DATASET ENTRIES:
══════════

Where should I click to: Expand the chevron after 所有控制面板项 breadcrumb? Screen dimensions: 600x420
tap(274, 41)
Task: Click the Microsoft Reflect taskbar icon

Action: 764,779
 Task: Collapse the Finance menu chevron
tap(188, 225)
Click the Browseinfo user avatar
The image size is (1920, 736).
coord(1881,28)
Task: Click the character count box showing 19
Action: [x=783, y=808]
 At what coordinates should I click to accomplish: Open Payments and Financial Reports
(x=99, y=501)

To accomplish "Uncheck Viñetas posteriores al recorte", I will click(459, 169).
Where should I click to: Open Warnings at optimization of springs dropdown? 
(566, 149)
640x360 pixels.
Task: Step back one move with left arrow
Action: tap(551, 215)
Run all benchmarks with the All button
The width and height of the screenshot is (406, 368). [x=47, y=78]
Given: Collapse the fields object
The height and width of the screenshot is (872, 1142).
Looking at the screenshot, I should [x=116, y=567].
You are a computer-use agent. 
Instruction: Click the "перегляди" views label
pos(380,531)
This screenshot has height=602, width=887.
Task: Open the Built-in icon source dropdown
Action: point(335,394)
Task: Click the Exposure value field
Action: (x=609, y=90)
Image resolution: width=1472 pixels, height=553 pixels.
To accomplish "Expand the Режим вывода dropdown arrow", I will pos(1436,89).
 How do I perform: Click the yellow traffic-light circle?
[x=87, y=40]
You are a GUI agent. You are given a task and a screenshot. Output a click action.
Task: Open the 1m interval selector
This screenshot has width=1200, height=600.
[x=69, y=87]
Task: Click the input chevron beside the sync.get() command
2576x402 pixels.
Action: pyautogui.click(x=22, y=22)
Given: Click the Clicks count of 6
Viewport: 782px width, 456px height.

══════════

EXERCISE BRIEF:
The entire listing is to be repeated exactly.

RESULT:
Where should I click to: Expand the chevron after 所有控制面板项 breadcrumb? Screen dimensions: 600x420
tap(274, 41)
Task: Click the Microsoft Reflect taskbar icon

Action: 764,779
 Task: Collapse the Finance menu chevron
tap(188, 225)
Click the Browseinfo user avatar
The image size is (1920, 736).
coord(1881,28)
Task: Click the character count box showing 19
Action: [x=783, y=808]
 At what coordinates should I click to accomplish: Open Payments and Financial Reports
(x=99, y=501)

To accomplish "Uncheck Viñetas posteriores al recorte", I will click(459, 169).
Where should I click to: Open Warnings at optimization of springs dropdown? 
(566, 149)
640x360 pixels.
Task: Step back one move with left arrow
Action: tap(551, 215)
Run all benchmarks with the All button
The width and height of the screenshot is (406, 368). [x=47, y=78]
Given: Collapse the fields object
The height and width of the screenshot is (872, 1142).
Looking at the screenshot, I should [x=116, y=567].
You are a computer-use agent. 
Instruction: Click the "перегляди" views label
pos(380,531)
This screenshot has height=602, width=887.
Task: Open the Built-in icon source dropdown
Action: point(335,394)
Task: Click the Exposure value field
Action: (x=609, y=90)
Image resolution: width=1472 pixels, height=553 pixels.
To accomplish "Expand the Режим вывода dropdown arrow", I will pos(1436,89).
 How do I perform: Click the yellow traffic-light circle?
[x=87, y=40]
You are a GUI agent. You are given a task and a screenshot. Output a click action.
Task: Open the 1m interval selector
This screenshot has width=1200, height=600.
[x=69, y=87]
Task: Click the input chevron beside the sync.get() command
2576x402 pixels.
Action: pyautogui.click(x=22, y=22)
Given: Click the Clicks count of 6
Viewport: 782px width, 456px height.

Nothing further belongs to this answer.